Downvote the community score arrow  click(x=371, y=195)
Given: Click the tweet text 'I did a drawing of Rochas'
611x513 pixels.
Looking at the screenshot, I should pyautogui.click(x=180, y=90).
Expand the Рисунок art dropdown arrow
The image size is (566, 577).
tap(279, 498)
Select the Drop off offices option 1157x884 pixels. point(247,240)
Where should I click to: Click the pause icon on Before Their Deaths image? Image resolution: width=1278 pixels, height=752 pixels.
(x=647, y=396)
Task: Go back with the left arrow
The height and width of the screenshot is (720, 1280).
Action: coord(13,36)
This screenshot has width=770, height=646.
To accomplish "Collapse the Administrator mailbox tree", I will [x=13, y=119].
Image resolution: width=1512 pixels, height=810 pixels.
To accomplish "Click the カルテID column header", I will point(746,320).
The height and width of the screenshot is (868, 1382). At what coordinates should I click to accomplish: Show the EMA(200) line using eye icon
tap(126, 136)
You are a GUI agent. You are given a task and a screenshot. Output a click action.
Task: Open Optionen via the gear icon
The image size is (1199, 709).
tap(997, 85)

******************************

> _What you have to do_: Recast every line of the rows above as a two-column Markdown table headed Number and Text, numbering each line and skipping blank lines.

> _Full solution_:
| Number | Text |
|---|---|
| 1 | Downvote the community score arrow  click(x=371, y=195) |
| 2 | Given: Click the tweet text 'I did a drawing of Rochas' |
| 3 | 611x513 pixels. |
| 4 | Looking at the screenshot, I should pyautogui.click(x=180, y=90). |
| 5 | Expand the Рисунок art dropdown arrow |
| 6 | The image size is (566, 577). |
| 7 | tap(279, 498) |
| 8 | Select the Drop off offices option 1157x884 pixels. point(247,240) |
| 9 | Where should I click to: Click the pause icon on Before Their Deaths image? Image resolution: width=1278 pixels, height=752 pixels. |
| 10 | (x=647, y=396) |
| 11 | Task: Go back with the left arrow |
| 12 | The height and width of the screenshot is (720, 1280). |
| 13 | Action: coord(13,36) |
| 14 | This screenshot has width=770, height=646. |
| 15 | To accomplish "Collapse the Administrator mailbox tree", I will [x=13, y=119]. |
| 16 | Image resolution: width=1512 pixels, height=810 pixels. |
| 17 | To accomplish "Click the カルテID column header", I will point(746,320). |
| 18 | The height and width of the screenshot is (868, 1382). At what coordinates should I click to accomplish: Show the EMA(200) line using eye icon |
| 19 | tap(126, 136) |
| 20 | You are a GUI agent. You are given a task and a screenshot. Output a click action. |
| 21 | Task: Open Optionen via the gear icon |
| 22 | The image size is (1199, 709). |
| 23 | tap(997, 85) |